PSG – Saint-Étienne : récit du match

Pour ouvrir cette quatrième journée de ligue 1 ce vendredi, deux équipes ayant gagnés leurs trois matchs de championnat s’affrontent au Parc des Princes, Paris et Saint-Étienne.

Première mi-temps

Lors du premier quart d’heure, Paris impose sa domination mais doit faire face à des Stéphanois bien en place avec une défense à cinq qui les empêchent d’approcher des buts. Neymar a du mal à faire parler son talent, constamment pressé par plusieurs joueurs. Les verts réussissent eux à se créer des situations intéressantes en contre en exploitant les pointes de vitesse de Dabo et Bamba, mais les deux attaquants manquent cruellement de soutient. Le premier tournant du match intervient à la 18èm minute Neymar trouve Cavani, qu’on avait peu vu jusqu’alors, dans le dos de la défense. Le défenseur Stéphanois Janko l’accroche dans la surface, l’Uruguayen s’écroule, obtient le penalty et le transforme. Les parisiens mènent 1-0 et semble plus à l’aise dans la circulation du ballon, mais ce sentiment va peu à peu se déliter.

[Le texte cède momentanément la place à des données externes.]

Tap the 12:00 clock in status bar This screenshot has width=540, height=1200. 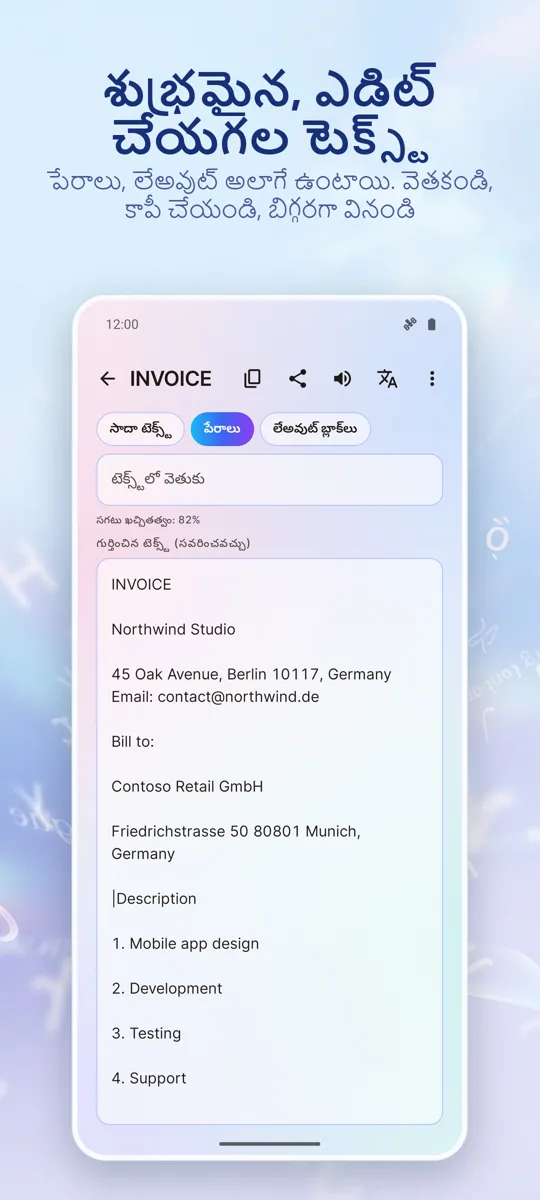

Car c’est Saint-Étienne qui va tenir la balle dans le camps adverse, sans pour autant se créer d’occasion. Les verts pèchent notamment dans les coups de pieds arrêtés, Hamouma ayant du mal à les transformer en actions dangereuses. Les Stéphanois ne sont pas plus heureux sur les frappes de loin dont aucune ne trouve le cadre d’Aréola. Fautes de ballons offensifs à négocier, on voit Pastore, Neymar ou encore Cavani multiplier les efforts défensifs dans cette fin de première mi-temps.

Deuxième mi-temps

Au retour des vestiaires, les parisiens occupent la moitié de terrain Stéphanoise sans être capable de menacer le but des verts. Mais à la 51èm un coup-franc de Neymar trouve la poitrine de Marquinhos dans la surface, il remet à Thiago Motta qui n’a plus qu’à ajuster Ruffier et doubler la mise pour Paris. Les joueurs de la capitale réaffirment leur domination, comme après le premier but ils semblent être plus faciles dans leurs passes et les Stéphanois peinent à ressortir de leur moitié de terrain. Leur premier tir de la deuxième mi-temps n’arrive qu’à la 62èm sur une piteuse frappe lointaine de Dabo qui ne trouve pas le cadre. Quelques minutes plus tard Di Maria manque même le 3-0, son coup-franc ne trouvant que le poteau de Ruffier. Le match à l’air de s’emballer enfin avec Bamba à la 73èm qui conclu un contre par une belle frappe dans la surface très bien repoussée par Aréola. Et dans la foulé ce sont les verts qui se font peur avec un centre de Di Maria mal contré par Perrin qui oblige son gardien à s’employer. Mais très vite les parisiens vont remettre le pied sur le ballon et gérer ce dernier quart d’heure, ils vont tout de même se montrer dangereux, notamment sur une frappe de Lo Celso à la 88èm que Ruffier doit claquer sous la barre. Mais c’est Cavani qui parachève la victoire parisienne à la 89èm minute en trompant le gardien Stéphanois sur un centre de Meunier pour le 3-0.

Bilan

C’est un PSG efficace faute d’être brillant qui s’impose largement face à Saint-Étienne. Les verts ont pourtant montré de belles choses défensivement mais ça n’a pas suffit face à la qualité technique des parisiens. Offensivement les pointes de vitesse de Dabo, Maïga et surtout Bamba sont précieuses mais elles ont peiné à véritablement mettre Aréola en danger. Et Hamouma a été incapable de convertir les coups de pieds arrêtés en occasion de but. Le jeune Suisse Janko, fautif sur Cavani lors du penalty et mal placé sur le coup-franc amenant le 2-0, a également été bien trop léger défensivement en plus de son apport offensif bien limité. Côté parisien, Neymar, sans avoir été exceptionnel, a tout de même fait parler sa qualité de passe, étant impliqué sur les trois buts, mais a tout de même eu du mal à trouver Di Maria et Cavani. L’Argentin, lui, peut être déçu de sa prestation, sa seule occasion ayant été le poteau trouvé sur coup-franc. On a peu vu l’uruguayen, mais à l’image du PSG ce soir il a été efficace et a inscrit un doublé. La défense a, elle, bien muselé les offensives stéphanoises, même si l’on a vu Kimpembé parfois pris de vitesse. Aréola quand a lui a été peu sollicité mais a su sortir les quelques arrêts qu’il fallait.